Thursday, February 11, 2010

Real World GDP Through 2030

The chart above of historical real world GDP shares was featured on CD in November and generated lots of discussion (44 comments) and was also featured on Greg Mankiw's blog and about 25 other blogs. Using the same international macroeconomic database from the USDA, the chart below plots the projected shares of real world GDP shares through 2030, and shows the expected change in the composition of world output over the next 20 years as world output is anticipated to increase by 150% from $39 trillion in 2000 to $98.1 trillion by 2030.

As expected, the continued economic growth in China and India will boost that region's share of world GDP from the current 25% to 36% by 2030. And most likely within the next few years, the Asia region's share of world GDP will surpass both the USA and EU-15. Also within the next few years, the USA's share of world GDP will exceed the EU-15's share for the first time ever, and the USA-EU-15 gap is expected to widen over the next several decades.
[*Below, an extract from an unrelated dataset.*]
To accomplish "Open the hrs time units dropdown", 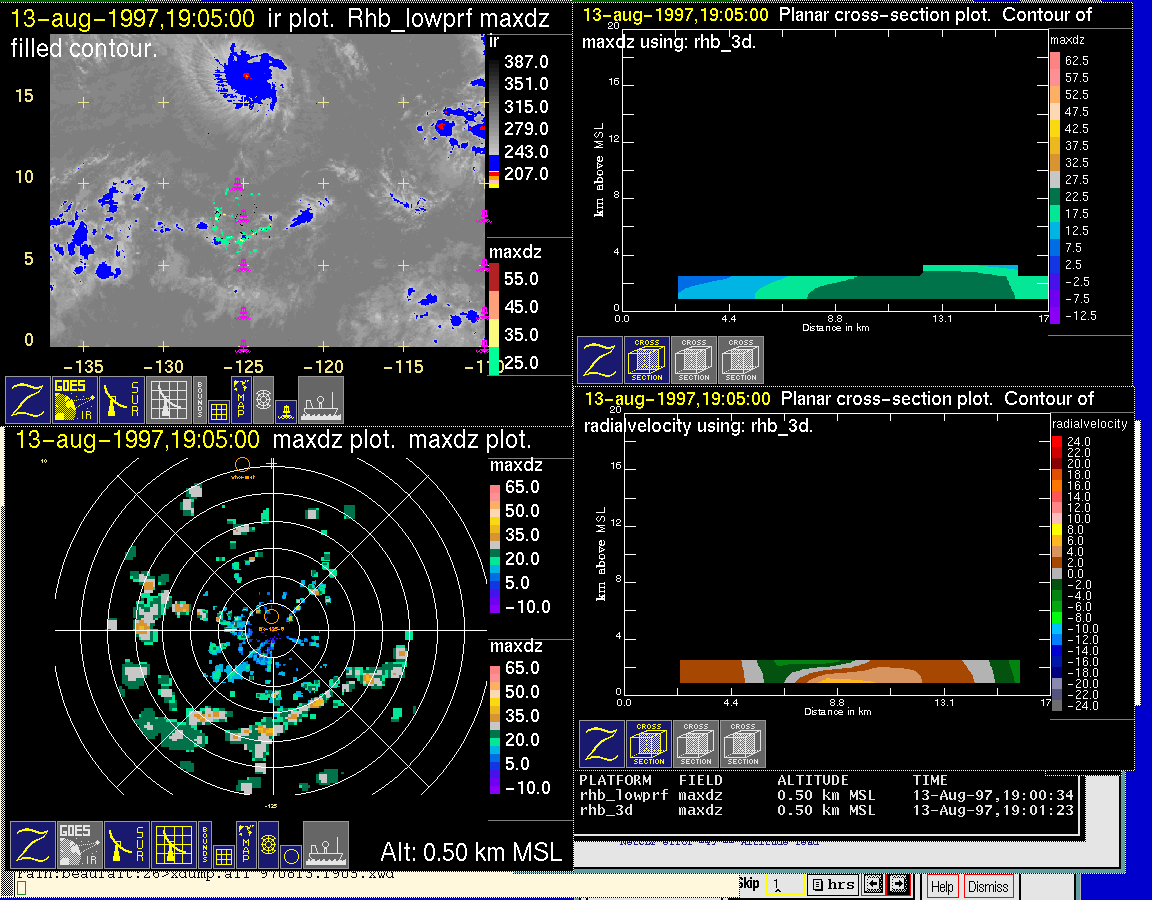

The third chart below shows the projected real world GDP per capita through 2030, which is expected to increase from $6,439 in 2000 (in 2005 dollars) by 84% to $11,875 by 2030. If world GDP increases over the next twenty years as projected, the world economic slowdown in 2009 would be a minor blip on an extended period of economic growth.


At 2/11/2010 11:16 AM, Anonymous morganovich said...

while the first chart is certainly instructive, i suspect that the second chart is pretty meaningless.

it just takes current trends and extrapolates them out 20 years in a straight line.

the world rarely works that way.

remember in the 80's how japan was going to take over?

growth gets harder and harder to come by as you get bigger and more advanced.

a 50% increase in share of world economy in 20 years is just not going to happen

At 2/11/2010 12:02 PM, Anonymous Pingry said...

Notice how the "Great Recession" knocked per capita real GDP off course substantially.

Also, the projections show that the line is smooth, but it is quite unreasonable given the ferequency and severity of financial crises.

What has happened over he last few years is not a "once-in-a-lifetime" event. Financial crises are becoming bigger and more frequent.

This country is a slave to the financial system, so the next crisis might just completely destroy us.


At 2/11/2010 12:10 PM, Anonymous Anonymous said...

So, after two recessions in under ten years, the most recent of which is threatening to literally detonate the PIIGS, we're going to smoothly grow global GDP by 150%+ in twenty years?

That's rich.

At 2/11/2010 12:58 PM, Blogger Evil Red Scandi said...

I wholeheartedly agree with Morganovich's comment with regards to the second chart. With the third chart being expressed in US dollars, one has to wonder how much it reflects the ongoing devaluation...

At 2/11/2010 1:43 PM, Blogger Jet Beagle said...

Anonymous: "So, after two recessions in under ten years,"

Nothing special about that. The U.S. experienced four recessions from 1921 to 1930, two of which were more severe than this current one.

In the 12 years from 1949 to 1960 - the so-called post-War Boom yeards, the U.S. had four recessions.

We had three recessions in the eight years from Nov-1973 to mid-1981. The last one was as severe as our current one.

At 2/11/2010 1:55 PM, Blogger Jet Beagle said...

anonymous: 'we're going to smoothly grow global GDP by 150%+ in twenty years?"

I don't think anyone expects the growth to be smooth. No one can predict when the next recession will arrive. What's depicted is probably a trend line.

I agree that 150% growth in 20 years seems way too high. It implies an average annual global GDP growth of 4.7%. I could only find three years in the past 40 when global GDP growth was that high.

At 2/11/2010 8:38 PM, Blogger PeakTrader said...

The U.S. economy is far more advanced than the charts suggest, the E.U. economy has lagged the U.S. badly, while Asia is only catching-up.

Roughly half of the world's Information-Age firms are American (in revenues and profits), and roughly three-quarters of the world's Biotech-Revolution firms are American.

The world order:

1. The U.S. masses receive free goods from the global economy in exchange for policing the world.

2. The E.U. masses receive the illusion of prosperity for being anti-war.

3. The Asian masses receive employment for political stability.

Anti-war Americans want the goods without paying for them.

At 2/11/2010 10:37 PM, Blogger PeakTrader said...

Also, I may add, "Obamanomics" has rather than promoted growth and taxed it, has stunted growth, for perhaps the next 10 years.

After that, the 80 million U.S. Baby-Boomers will retire, and U.S. workers will have to provide the Social Security and Medicare, along with other goods & services, the retired Boomers will consume.

At 2/12/2010 9:51 PM, Blogger Bank Quixote said...

I thought the projections would look more like a ball of yarn than the smooth continued trends provided.